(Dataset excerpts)
....
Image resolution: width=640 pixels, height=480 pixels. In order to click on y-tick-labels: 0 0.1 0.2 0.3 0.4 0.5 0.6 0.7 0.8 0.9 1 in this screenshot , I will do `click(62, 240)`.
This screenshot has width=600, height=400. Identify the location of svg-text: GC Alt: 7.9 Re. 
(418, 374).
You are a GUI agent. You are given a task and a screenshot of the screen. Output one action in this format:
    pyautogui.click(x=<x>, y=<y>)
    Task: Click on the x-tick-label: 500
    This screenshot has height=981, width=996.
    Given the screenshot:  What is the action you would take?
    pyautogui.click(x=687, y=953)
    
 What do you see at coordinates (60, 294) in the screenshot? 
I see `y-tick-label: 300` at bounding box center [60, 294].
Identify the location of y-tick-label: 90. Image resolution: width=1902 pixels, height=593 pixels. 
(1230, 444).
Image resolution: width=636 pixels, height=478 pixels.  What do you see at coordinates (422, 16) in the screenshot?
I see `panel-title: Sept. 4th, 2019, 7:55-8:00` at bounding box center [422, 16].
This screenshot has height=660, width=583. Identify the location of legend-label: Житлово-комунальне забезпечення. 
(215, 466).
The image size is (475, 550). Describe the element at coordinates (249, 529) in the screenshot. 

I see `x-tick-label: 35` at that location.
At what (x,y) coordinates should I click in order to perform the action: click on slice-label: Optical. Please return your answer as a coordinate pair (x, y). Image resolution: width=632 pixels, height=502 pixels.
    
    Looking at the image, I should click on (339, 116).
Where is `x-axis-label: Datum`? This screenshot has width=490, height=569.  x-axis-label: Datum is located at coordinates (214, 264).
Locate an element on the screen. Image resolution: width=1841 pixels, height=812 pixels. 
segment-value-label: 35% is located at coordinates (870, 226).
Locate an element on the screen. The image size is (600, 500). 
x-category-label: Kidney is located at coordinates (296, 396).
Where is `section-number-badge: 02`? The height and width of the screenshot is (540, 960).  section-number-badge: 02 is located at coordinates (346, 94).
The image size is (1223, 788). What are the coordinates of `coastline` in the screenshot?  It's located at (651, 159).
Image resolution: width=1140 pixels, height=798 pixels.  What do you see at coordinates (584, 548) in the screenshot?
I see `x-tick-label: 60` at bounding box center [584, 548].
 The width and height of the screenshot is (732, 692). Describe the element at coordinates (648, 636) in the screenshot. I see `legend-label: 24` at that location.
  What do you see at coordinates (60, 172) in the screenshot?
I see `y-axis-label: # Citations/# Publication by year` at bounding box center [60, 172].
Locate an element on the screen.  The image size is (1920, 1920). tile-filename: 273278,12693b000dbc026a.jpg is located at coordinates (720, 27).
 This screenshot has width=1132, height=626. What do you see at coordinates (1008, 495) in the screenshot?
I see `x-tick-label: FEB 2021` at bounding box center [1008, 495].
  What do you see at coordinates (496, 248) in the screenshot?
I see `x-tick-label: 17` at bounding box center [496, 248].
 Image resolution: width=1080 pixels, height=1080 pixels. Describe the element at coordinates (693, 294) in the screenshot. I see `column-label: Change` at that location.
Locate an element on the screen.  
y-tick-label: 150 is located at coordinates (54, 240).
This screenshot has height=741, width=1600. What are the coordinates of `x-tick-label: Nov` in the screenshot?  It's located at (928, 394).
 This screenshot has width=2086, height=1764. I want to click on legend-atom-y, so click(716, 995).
....
→ Action item
Please repeat the listing between the lines holding "What do you see at coordinates (60, 294)" and "center [422, 16].", inclusive, switching "Image resolution" to "Screen resolution" and leaving everything else as it is.

→ Response to this task
 What do you see at coordinates (60, 294) in the screenshot? 
I see `y-tick-label: 300` at bounding box center [60, 294].
Identify the location of y-tick-label: 90. Screen resolution: width=1902 pixels, height=593 pixels. 
(1230, 444).
Screen resolution: width=636 pixels, height=478 pixels.  What do you see at coordinates (422, 16) in the screenshot?
I see `panel-title: Sept. 4th, 2019, 7:55-8:00` at bounding box center [422, 16].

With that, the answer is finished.